Volledige Werken. Deel 2. Minnebrieven. Over vrijen arbeid in Nederlands-Indië. Brief aan Quintillianus. Ideeën, eerste bundel
Aan den Heer...... Doctor in de Letteren.
Brief aan de kiezers van Nederland
Van een gouverneur-generaal in ruste
Over vryen arbeid in Nederlands Indië
[Over vryen arbeid in Nederlandsch-Indië]
331.
Aan den Koning. - Sire! Voor ik den Havelaar uitgaf, heb ik U geschreven, Gy hebt niet geantwoord. Niet rechtstreeks althans. Het aanbieden ener betrekking houd ik voor een welwillende vergissing. Ge zult nu wel eindelyk begrypen, o Koning, dat ik geen betrekking kan aannemen in 'n Staat die zó geregeerd wordt.
By de uitgave van den Havelaar, heb ik U dat boek aangeboden.
Ook daarop ontving ik geen antwoord. Ik gis dat men U zal gezegd hebben, dat het boek ‘mooi’ geschreven was. En, Sire, dat is wel waar, maar 't was de vraag niet of ik ‘mooi’ schreef. Dát was de vraag niet, o Koning, noch voor my, noch voor Uw arme onderdanen daarginder, noch voor Uzelf, Sire!
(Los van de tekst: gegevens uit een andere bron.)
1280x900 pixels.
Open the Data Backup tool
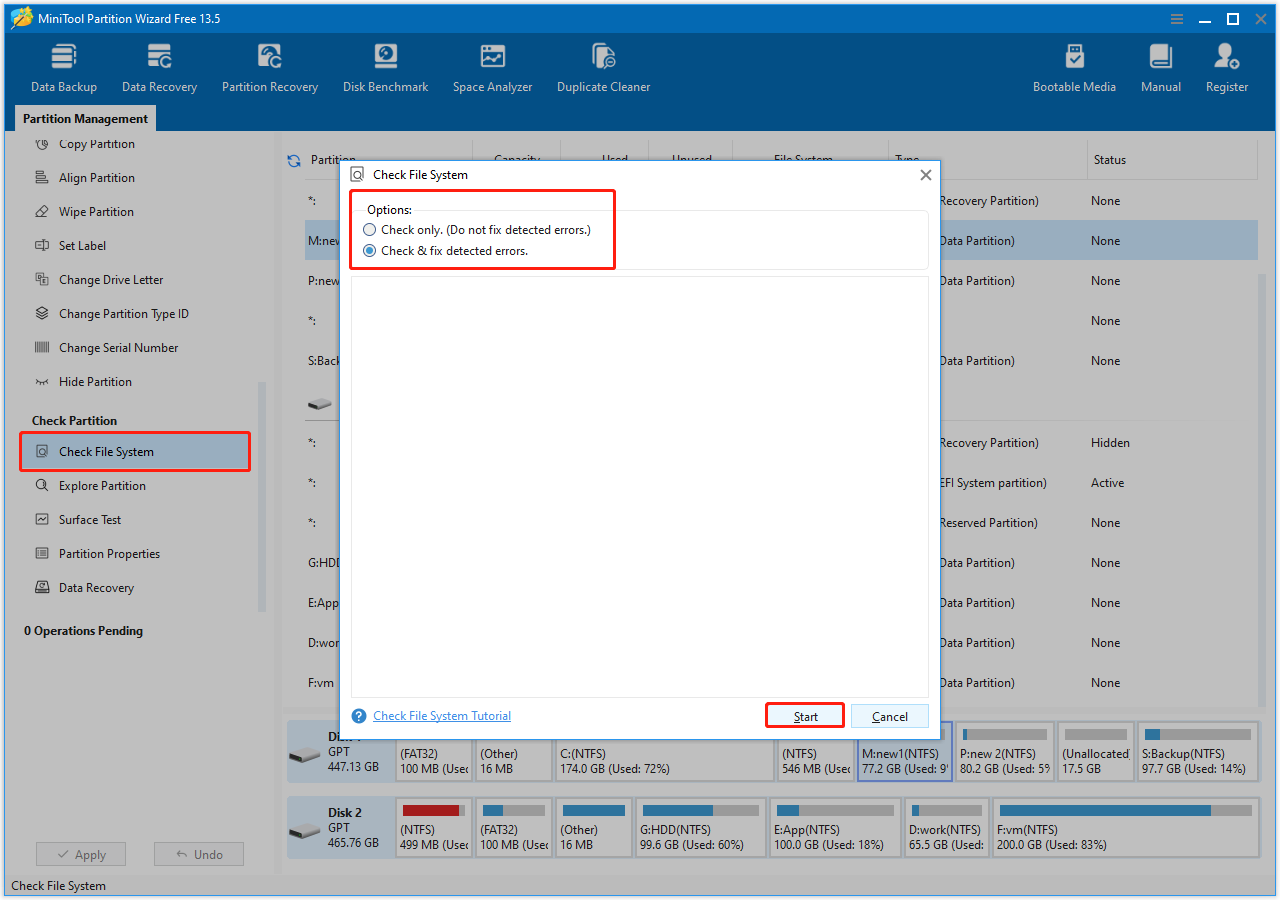click(x=63, y=65)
Voor my niet, wyl ik er niet aan dacht schryver te wezen van beroep, die z'n glorie zoekt in welwillende recensiën, vorstelyke doekspelden en schrale voeding.
Voor Uw verdrukte onderdanen was 't de vraag niet, o Koning, wyl tot nog toe myn mooie styl geen enkele vermoorde moeder daarginder, terugriep in 't leven; wyl de verontwaardiging die myn pen bestuurde, geen enkelen verhongerden Javaan deed opstaan uit den dood. Daar is door myn ‘talent’ van mooischryven, geen traan gedroogd, geen wond gesloten, geen wanhoop getroost, geen smart gelenigd, geen woede terug gebracht tot berusting en kalmte...
Daar is door myn schryven tot nog toe niets van dat alles teweeg gebracht, o Koning, omdat Uw raadslieden dat niet hebben gewild.
En eindelyk, Sire, ook U heeft de ‘mooiheid’ van myn schryven niet gebaat, dewyl Gy voor de geschiedenis der mensheid zult terechtstaan, zonder de minste homogeniteit, onverschillig of myn boek mooi of lelyk was.
Dat ‘mooi’ vinden van myn schryven, Sire, was voorwendsel en gezichtsbedrog.
Voorwendsel, om weg te goochelen wát ik schreef.
Gezichtsbedrog, omdat velen die U omringen, zo byzonder slecht schryven, dat het gewone hun toescheen buitengewoon te zyn.
Daar gy dus waarschynlyk den Havelaar niet hebt gelezen, o Koning, wyl men U in den waan bracht dat hy te ‘mooi’ was om Uw aandacht te verdienen, neem ik de vryheid U hierby aan te bieden myn Ideeën, waarin voorkomt een dagorder van Uw adjudant in buitengewonen dienst, den Luitenant-Generaal Van Swieten.
Ofschoon dat stuk goed geschreven is, Sire, hoop ik dat Uw omgeving niet slagen zal in de pogingen die zy voorzeker zal aanwenden, om U terug te houden van de lezing.
Ik ben bereid, Sire, U opmerkzaam te maken op enige fouten van taal en styl, in dat stuk, die my voorkomen voldoende verschoning te leveren voor 't letten op de zaak die daarin wrordt behandeld.